__Exercise goal__: When you reach the line in the data below that contains "Task: Go to Access Points in the sidebar", please start repeating lines exactly, and stop after the line that contains "Task: Reply to Chris Gayle's main tweet", repeating nothing else.

[Collected data]
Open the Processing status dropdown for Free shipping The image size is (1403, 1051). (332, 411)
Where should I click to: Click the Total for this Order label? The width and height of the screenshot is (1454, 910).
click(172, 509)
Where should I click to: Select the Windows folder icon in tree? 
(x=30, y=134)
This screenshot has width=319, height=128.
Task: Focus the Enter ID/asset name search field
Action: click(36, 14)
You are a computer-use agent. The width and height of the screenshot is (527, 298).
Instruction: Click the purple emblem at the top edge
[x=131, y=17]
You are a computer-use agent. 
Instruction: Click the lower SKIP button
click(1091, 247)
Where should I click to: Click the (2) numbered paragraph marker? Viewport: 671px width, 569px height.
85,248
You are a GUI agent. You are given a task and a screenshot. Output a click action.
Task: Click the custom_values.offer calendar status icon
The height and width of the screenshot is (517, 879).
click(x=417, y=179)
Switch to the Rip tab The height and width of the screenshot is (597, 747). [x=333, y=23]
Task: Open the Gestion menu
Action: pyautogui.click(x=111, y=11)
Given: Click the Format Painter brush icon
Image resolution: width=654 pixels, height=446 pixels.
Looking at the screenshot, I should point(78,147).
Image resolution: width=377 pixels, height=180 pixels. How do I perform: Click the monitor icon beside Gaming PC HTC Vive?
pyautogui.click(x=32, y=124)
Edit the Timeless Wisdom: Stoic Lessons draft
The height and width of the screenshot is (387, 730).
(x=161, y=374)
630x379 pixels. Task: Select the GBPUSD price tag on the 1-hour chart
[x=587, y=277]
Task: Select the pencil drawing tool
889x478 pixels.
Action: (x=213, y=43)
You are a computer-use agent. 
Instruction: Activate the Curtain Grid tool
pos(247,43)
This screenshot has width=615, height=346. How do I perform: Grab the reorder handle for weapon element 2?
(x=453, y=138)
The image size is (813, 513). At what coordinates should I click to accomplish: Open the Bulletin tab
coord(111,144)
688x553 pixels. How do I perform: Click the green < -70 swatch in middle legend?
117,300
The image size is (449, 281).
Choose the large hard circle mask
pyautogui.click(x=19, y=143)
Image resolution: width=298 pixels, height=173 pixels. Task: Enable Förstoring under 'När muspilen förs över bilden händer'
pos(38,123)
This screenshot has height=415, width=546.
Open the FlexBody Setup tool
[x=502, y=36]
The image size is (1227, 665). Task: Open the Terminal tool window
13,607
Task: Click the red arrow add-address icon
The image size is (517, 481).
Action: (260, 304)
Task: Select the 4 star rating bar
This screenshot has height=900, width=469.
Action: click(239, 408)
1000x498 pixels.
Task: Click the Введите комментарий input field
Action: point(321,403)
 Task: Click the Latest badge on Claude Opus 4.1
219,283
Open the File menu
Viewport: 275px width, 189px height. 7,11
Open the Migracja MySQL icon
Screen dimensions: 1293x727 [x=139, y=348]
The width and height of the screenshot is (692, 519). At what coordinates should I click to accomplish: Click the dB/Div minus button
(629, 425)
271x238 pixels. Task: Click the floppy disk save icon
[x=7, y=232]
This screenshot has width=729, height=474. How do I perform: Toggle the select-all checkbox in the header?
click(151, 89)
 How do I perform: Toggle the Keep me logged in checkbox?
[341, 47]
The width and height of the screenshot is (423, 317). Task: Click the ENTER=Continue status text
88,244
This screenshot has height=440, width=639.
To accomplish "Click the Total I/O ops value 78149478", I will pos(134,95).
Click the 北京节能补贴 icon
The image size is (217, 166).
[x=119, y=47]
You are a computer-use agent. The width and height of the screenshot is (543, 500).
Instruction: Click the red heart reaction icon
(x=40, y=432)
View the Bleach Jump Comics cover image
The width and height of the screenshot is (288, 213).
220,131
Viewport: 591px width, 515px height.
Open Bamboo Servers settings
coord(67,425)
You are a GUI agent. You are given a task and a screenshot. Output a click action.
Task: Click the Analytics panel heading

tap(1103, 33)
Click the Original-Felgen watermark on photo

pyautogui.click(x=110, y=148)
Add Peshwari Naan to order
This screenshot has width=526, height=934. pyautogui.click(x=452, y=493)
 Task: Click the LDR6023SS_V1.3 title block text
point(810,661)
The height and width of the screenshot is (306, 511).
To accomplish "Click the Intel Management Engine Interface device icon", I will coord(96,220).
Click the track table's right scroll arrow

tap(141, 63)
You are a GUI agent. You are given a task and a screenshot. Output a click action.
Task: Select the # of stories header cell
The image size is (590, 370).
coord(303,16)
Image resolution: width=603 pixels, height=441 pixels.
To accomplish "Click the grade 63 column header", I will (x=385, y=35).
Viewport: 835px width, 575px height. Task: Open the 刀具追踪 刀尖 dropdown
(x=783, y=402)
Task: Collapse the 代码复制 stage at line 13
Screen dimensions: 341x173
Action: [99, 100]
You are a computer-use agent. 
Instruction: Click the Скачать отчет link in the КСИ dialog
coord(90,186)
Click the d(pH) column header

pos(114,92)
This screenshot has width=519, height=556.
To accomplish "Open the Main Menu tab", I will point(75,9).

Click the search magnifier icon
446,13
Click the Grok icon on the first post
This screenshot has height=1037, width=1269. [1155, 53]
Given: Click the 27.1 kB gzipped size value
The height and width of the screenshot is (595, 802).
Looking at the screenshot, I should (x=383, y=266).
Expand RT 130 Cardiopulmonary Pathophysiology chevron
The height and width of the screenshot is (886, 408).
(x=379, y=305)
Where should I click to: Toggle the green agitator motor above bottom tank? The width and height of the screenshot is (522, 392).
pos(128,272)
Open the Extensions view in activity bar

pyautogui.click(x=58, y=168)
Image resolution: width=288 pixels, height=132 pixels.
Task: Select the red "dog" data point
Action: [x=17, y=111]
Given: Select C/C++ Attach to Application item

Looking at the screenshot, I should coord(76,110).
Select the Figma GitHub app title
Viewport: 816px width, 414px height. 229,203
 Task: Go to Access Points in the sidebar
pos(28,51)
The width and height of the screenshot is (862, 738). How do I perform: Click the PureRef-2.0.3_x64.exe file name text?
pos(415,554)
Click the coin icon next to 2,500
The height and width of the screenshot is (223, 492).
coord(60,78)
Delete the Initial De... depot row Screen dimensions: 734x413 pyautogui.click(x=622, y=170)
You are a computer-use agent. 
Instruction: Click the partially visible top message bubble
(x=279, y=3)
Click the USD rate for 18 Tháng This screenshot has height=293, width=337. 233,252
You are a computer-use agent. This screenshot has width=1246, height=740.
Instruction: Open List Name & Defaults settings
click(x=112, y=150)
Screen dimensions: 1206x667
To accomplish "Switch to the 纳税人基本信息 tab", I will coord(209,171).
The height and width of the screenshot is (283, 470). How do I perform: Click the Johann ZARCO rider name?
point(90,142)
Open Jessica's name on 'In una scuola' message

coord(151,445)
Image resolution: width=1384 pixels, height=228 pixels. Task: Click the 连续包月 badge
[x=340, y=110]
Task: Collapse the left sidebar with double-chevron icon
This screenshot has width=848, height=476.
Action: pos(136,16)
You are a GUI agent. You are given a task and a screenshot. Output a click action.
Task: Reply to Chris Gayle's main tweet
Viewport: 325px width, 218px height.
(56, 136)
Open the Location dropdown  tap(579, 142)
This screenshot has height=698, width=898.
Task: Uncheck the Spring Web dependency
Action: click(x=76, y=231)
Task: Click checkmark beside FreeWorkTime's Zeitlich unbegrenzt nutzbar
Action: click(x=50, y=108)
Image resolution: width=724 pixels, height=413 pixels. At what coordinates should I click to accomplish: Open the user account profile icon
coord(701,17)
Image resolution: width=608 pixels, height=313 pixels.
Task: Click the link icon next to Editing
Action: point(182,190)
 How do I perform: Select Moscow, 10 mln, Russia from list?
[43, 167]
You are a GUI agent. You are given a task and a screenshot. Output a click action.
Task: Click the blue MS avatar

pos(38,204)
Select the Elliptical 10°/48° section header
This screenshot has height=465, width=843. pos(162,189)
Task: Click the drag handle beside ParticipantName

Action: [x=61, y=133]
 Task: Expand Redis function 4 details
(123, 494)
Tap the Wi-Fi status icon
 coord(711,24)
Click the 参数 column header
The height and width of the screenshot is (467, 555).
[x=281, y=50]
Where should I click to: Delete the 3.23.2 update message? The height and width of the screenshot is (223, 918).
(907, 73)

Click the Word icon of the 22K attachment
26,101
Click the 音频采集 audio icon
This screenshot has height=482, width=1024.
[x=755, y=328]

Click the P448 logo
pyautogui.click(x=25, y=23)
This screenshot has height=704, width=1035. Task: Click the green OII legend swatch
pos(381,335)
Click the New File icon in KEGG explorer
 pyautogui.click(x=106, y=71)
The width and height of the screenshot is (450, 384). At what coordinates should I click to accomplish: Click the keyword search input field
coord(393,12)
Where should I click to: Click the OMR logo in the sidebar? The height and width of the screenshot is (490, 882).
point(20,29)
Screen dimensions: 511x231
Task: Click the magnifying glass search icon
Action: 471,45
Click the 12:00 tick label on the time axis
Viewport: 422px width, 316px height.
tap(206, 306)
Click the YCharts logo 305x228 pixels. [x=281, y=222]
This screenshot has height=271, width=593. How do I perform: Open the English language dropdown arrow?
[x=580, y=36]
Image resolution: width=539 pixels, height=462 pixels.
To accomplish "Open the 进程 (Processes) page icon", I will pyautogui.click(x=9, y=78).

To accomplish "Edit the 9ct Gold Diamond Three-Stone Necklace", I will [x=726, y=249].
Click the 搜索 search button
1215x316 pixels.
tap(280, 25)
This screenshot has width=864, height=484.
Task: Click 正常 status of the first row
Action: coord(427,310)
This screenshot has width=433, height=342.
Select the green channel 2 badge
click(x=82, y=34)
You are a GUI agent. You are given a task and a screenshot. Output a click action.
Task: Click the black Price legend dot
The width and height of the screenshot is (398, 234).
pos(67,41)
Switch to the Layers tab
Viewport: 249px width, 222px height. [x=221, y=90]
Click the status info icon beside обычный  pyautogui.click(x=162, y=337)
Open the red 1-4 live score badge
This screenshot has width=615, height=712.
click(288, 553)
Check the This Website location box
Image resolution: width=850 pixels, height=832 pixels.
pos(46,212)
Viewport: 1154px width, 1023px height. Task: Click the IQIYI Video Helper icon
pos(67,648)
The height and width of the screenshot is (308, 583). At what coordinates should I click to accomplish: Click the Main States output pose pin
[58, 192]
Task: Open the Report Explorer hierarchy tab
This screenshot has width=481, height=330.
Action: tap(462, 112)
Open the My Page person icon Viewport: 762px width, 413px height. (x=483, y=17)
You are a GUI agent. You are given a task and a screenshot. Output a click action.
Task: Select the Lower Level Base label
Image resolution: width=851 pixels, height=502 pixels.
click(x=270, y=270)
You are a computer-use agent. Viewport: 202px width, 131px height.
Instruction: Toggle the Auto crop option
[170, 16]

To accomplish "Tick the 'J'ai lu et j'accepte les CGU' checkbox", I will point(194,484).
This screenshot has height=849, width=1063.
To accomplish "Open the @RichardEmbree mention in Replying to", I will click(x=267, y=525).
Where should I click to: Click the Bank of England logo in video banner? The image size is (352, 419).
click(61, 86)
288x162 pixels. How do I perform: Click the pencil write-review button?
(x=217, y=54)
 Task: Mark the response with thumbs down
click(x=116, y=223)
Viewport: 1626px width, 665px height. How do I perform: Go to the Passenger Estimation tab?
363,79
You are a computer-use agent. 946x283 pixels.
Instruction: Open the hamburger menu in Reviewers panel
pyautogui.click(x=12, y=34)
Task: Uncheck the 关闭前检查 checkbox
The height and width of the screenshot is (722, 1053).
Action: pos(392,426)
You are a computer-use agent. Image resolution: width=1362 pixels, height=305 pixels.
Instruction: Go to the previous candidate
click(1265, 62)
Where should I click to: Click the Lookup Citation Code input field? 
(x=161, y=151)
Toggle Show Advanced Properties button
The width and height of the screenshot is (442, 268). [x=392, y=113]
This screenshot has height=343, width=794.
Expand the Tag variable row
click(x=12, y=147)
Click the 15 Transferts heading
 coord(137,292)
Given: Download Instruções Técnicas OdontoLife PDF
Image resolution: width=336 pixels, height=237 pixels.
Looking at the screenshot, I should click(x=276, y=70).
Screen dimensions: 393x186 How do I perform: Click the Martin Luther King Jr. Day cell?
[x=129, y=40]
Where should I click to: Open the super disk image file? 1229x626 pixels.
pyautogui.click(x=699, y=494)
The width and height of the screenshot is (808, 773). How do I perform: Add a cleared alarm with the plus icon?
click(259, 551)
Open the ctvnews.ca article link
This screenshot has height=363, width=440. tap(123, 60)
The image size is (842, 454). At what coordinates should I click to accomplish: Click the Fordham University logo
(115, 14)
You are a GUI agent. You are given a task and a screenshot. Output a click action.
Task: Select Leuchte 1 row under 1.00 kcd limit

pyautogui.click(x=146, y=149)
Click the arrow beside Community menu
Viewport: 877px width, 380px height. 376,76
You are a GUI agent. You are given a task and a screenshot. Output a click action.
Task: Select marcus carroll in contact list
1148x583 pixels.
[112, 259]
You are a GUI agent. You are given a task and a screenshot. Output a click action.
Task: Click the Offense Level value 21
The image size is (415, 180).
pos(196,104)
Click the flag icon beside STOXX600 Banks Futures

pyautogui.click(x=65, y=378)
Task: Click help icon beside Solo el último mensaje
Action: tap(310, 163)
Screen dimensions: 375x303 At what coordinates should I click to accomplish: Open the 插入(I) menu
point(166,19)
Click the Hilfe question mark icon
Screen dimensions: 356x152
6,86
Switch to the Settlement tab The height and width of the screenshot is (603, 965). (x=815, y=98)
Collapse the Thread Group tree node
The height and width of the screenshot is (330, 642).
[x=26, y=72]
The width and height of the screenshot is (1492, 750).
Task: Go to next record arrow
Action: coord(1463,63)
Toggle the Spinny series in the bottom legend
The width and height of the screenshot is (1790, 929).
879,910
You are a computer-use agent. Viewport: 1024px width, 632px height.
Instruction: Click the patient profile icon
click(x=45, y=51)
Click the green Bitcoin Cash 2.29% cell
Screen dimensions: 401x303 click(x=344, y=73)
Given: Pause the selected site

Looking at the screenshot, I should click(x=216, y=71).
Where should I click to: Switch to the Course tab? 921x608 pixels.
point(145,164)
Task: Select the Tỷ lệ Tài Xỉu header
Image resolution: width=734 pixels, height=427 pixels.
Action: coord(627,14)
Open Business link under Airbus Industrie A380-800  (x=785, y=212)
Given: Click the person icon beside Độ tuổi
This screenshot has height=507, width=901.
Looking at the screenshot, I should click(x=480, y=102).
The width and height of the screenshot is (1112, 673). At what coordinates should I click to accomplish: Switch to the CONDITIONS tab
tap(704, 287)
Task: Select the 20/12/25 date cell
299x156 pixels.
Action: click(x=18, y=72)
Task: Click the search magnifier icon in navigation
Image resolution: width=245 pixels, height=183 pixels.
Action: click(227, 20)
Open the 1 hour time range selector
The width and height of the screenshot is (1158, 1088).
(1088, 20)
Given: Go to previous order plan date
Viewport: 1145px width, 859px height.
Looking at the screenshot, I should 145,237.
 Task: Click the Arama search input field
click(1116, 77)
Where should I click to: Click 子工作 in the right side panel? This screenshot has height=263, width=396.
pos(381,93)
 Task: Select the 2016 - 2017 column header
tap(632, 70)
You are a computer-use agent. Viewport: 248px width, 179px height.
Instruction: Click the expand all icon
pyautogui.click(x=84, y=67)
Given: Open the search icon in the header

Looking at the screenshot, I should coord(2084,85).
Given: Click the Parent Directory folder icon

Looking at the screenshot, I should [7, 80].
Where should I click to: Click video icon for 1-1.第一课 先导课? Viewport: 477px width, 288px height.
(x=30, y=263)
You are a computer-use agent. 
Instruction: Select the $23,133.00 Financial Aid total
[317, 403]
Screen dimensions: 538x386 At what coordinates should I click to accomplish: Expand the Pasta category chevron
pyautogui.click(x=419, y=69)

__Written solution__:
 Task: Go to Access Points in the sidebar
pos(28,51)
The width and height of the screenshot is (862, 738). How do I perform: Click the PureRef-2.0.3_x64.exe file name text?
pos(415,554)
Click the coin icon next to 2,500
The height and width of the screenshot is (223, 492).
coord(60,78)
Delete the Initial De... depot row Screen dimensions: 734x413 pyautogui.click(x=622, y=170)
You are a computer-use agent. 
Instruction: Click the partially visible top message bubble
(x=279, y=3)
Click the USD rate for 18 Tháng This screenshot has height=293, width=337. 233,252
You are a computer-use agent. This screenshot has width=1246, height=740.
Instruction: Open List Name & Defaults settings
click(x=112, y=150)
Screen dimensions: 1206x667
To accomplish "Switch to the 纳税人基本信息 tab", I will coord(209,171).
The height and width of the screenshot is (283, 470). How do I perform: Click the Johann ZARCO rider name?
point(90,142)
Open Jessica's name on 'In una scuola' message

coord(151,445)
Image resolution: width=1384 pixels, height=228 pixels. Task: Click the 连续包月 badge
[x=340, y=110]
Task: Collapse the left sidebar with double-chevron icon
This screenshot has width=848, height=476.
Action: pos(136,16)
You are a GUI agent. You are given a task and a screenshot. Output a click action.
Task: Reply to Chris Gayle's main tweet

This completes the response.